Member of the Legislative Assembly of Manitoba for Flin Flon
- In office May 14, 1959 – June 25, 1969
- Preceded by: Bud Jobin
- Succeeded by: Thomas Barrow

Personal details
- Born: Charles Hubert Witney July 12, 1919 Moose Jaw, Saskatchewan
- Died: May 21, 1991 (aged 71) Nepean, Ontario
- Party: Progressive Conservative

= Charles Witney =

Canadian politician

Charles Hubert (Buck) Witney (July 12, 1919 – May 21, 1991) was a politician in Manitoba, Canada. He was a Progressive Conservative member of the Legislative Assembly of Manitoba from 1959 to 1969, and served as a cabinet minister in the governments of Dufferin Roblin and Walter Weir.

Witney was born in Moose Jaw, Saskatchewan. The son of Percy Howard Witney and Winnifred Marion Herrington, Witney was educated at Technical High School in Moose Jaw, and did not attend university. During World War II, he served as a radar mechanic in the Royal Canadian Air Force. In 1947, Witney married Vera Ruby Matthews. He moved to Flin Flon in 1949. Prior to his election, he was a star personality at CFAR, at the time the only radio station in Flin Flon.
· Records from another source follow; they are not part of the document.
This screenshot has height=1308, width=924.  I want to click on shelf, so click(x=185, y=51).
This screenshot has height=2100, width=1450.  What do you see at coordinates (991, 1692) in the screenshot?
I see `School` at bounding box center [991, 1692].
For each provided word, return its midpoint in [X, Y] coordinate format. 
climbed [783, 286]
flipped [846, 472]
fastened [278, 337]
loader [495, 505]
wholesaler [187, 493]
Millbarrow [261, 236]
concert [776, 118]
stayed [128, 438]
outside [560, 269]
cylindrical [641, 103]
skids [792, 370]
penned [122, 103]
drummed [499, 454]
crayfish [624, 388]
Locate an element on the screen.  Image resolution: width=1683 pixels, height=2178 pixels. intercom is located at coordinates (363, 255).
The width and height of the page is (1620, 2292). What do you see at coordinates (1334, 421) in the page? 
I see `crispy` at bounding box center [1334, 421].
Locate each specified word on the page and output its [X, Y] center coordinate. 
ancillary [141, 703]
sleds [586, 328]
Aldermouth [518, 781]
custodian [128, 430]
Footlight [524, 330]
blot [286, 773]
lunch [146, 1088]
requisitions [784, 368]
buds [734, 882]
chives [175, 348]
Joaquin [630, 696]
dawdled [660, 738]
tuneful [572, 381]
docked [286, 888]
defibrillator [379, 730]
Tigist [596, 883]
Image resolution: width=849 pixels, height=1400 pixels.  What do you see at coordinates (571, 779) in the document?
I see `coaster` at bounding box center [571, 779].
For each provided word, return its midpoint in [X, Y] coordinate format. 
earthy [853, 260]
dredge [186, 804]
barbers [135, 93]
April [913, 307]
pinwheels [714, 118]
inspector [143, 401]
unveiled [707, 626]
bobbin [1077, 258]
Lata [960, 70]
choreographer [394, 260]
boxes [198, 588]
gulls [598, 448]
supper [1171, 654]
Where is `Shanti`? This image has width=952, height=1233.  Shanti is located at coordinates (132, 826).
Known as a populist, he first ran for the Manitoba legislature in the 1958 provincial election, against Liberal-Progressive Francis Bud Jobin in the riding of Flin Flon. He lost, but defeated Jobin in the 1959 provincial election, as the Progressive Conservatives won a majority government under the leadership of Dufferin Roblin. Witney defeated Jobin, who later served as Lieutenant Governor of Manitoba. He was appointed Minister of Mines and Natural Resources on August 7, 1959.

Re-elected in the 1962 provincial election, Witney was appointed Minister of Health on December 9, 1963. He held this position for the remainder of Roblin's time in office, and was retained in the portfolio when Walter Weir succeeded Roblin as Premier in 1967. Many aldermen in Winnipeg found him extremely stubborn on health-related matters. On September 24, 1968, he was transferred to the Ministry of Labour.

He was defeated by New Democratic Party candidate Thomas Barrow in the 1969 provincial election, and did not seek re-election after that time.

In 1969, Witney moved to Toronto, where he served as executive director of the Canadian School Trustees Association. He moved to Ottawa when the association moved its office there in 1975. Witney died at home in Nepean at the age of 71.